1D Absorber Simulation with OptixLog Integration
Compares absorber vs PML boundary conditions in a 1D simulation.
"""
import argparse
import os
import numpy as np
import matplotlib
matplotlib.use("agg")
import matplotlib.pyplot as plt
from meep.materials import Al
import meep as mp
from optixlog import Optixlog
def main(args):
"""Main simulation function with OptixLog integration"""
api_key = os.getenv("OPTIX_API_KEY", "your_api_key_here")
client = Optixlog(api_key=api_key)
project = client.project(name="MeepExamples", create_if_not_exists=True)
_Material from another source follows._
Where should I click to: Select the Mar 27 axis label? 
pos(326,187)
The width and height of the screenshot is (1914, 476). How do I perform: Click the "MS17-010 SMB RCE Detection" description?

boundary_type = "PML" if args.pml else "Absorber"
run = project.run(
name=f"absorber_1d_aluminum_{boundary_type.lower()}",
config={
"simulation_type": "absorber_1d",
"material": "Aluminum",
"dimensions": 1,
"resolution": 40,
"use_pml": args.pml,
"boundary_type": boundary_type,
"wavelength": 0.803,
"cell_size_z": 10
}
)
# Simulation parameters
resolution = 40
cell_size = mp.Vector3(z=10)
wavelength = 0.803
frequency = 1 / wavelength
boundary_layers = [
mp.PML(1, direction=mp.Z) if args.pml else mp.Absorber(1, direction=mp.Z)
]
sources = [
mp.Source(
src=mp.GaussianSource(frequency, fwidth=0.1),
center=mp.Vector3(),
component=mp.Ex,
)
]
# Data collection
times = []
field_values = []
field_amplitudes = []
def monitor_field(sim):
p = sim.get_field_point(mp.Ex, mp.Vector3())
current_time = sim.meep_time()
times.append(current_time)
field_values.append(p.real)
field_amplitudes.append(abs(p))
print(f"ex:, {current_time}, {p.real}, {p.imag}, {abs(p)}")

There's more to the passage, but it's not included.